Today I floated along, which is no mean feat when you're carrying a 17kg pack on your back. I still can't believe that I've actually set out on this ridiculous walk, and instead of concentrating on the lush countryside of west Cornwall, I spent most of the day thinking about something that I read on a website a few days ago. 'Take an empty pint bottle,' it said, 'and add one-and-a-half teaspoons of water to the bottle each day; when the bottle is full, then that's how long it takes to walk from Land's End to John o'Groats.' I don't know if I'm going to have the patience, but if it's all as pleasant as today's 11-mile hop, I'm in for a treat.
There are two routes from Land's End to Penzance, and I chose the easy one. The hard one follows the Southwest Coastal Path along the wiggly coastline between Land's End and Penzance, but the last thing I fancied for my first day was a strenuous up-and-down struggle along the coast, so I decided to walk to Penzance in a relatively straight line. It turned out to be a good idea; I just sat down with my Ordnance Survey map and chose the most pleasant route I could find.
Not much happened today, for which I should be grateful. I saw one wrecked ship, the RMS Mülheim, being battered by the sea; I climbed to the top of Chapel Carn Brea, which at 198m above sea-level is the westernmost hill in England; I fell in love with the prehistoric remains of Carn Euny, an ancient village where you can walk through a fougou, a 20m-long underground tunnel that would have been trodden by British natives in the years before Christ; and I bumped into my first friendly local in Sancreed, a small village a mile or so from Carn Euny. I'd taken the opportunity to collapse onto an inviting bench outside the village church, and as I peeled off my socks and gasped with pleasure as the cold air hit my toes, an old man popped up out of nowhere, smiling with his eyes.
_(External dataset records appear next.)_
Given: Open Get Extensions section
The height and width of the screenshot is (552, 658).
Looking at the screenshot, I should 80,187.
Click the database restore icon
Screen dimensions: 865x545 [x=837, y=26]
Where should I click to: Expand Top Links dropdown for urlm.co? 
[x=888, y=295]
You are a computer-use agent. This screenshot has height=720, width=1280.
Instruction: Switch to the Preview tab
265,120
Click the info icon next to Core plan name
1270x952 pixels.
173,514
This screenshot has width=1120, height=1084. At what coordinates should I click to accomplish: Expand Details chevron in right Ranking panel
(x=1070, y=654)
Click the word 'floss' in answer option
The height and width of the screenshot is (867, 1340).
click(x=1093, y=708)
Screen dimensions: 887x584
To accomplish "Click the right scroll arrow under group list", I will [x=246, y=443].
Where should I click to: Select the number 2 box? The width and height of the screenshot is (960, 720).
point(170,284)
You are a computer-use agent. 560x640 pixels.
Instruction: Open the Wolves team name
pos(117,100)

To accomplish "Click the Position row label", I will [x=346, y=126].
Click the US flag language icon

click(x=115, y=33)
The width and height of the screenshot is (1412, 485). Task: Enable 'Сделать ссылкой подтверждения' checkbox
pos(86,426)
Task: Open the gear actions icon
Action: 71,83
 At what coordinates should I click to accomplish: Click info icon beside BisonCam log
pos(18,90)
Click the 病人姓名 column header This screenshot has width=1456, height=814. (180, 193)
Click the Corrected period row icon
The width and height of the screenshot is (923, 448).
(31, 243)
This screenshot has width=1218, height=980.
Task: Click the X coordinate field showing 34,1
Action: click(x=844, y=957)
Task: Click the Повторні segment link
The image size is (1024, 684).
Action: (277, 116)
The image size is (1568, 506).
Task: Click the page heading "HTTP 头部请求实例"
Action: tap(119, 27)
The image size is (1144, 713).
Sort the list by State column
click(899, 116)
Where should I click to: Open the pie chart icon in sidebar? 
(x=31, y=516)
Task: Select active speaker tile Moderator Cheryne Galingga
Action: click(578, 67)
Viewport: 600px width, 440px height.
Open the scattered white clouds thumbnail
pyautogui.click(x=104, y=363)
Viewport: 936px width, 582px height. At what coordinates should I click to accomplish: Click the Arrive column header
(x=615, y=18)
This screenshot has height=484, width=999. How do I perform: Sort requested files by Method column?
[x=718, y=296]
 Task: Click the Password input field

'Hello,' he said. 'Are you enjoying your rest?'
'I most certainly am,' I replied. 'It's a lovely spot here.'
'It is,' he said. 'Are you walking far?'
'I hope so,' I said. 'It's the first day of my walk from Land's End to John o'Groats.'
'Ooh,' he said, with a look that spoke volumes. 'I've driven it a number of times, but you wouldn't catch me walking it. It's a hell of a long way.'
'Tell me about it,' I said. 'How come you've driven it so much, then?'
'I used to be a long-distance lorry driver,' he said. 'It was back in the fifties, before all these motorways came along. I used to do it in three stages: 11 hours to Tewkesbury, then another 11 hours to Carlisle, and then the final day to Glasgow, where we'd arrive about dinnertime. It's a bit quicker now, though.'
'Not by foot,' I said. 'So did you sleep in your cab?'
'Oh no,' he said. 'We didn't sleep in the lorries, we slept in digs. We'd ring up ahead to make sure we got a bed and some food – that's the most important thing.'
'That hasn't changed,' I said. 'Thank goodness for mobile phones and the great British bed and breakfast, eh?'
'Yeah,' he chuckled, and shook my hand. 'Best of luck, and give my regards to Scotland.'
'I will,' I said. 'At least, I hope I will.'
And with that he disappeared back into the churchyard, leaving me to negotiate the final few fields to Penzance Youth Hostel. It's been a quiet and decidedly uneventful start; that's 11 miles done, 1100 to go.
1 The fastest woman to run from Land's End to John o'Groats is Sharon Gayter, who ran it in 12 days, 16 hours and 23 minutes in . Oh, and she has asthma: beat that.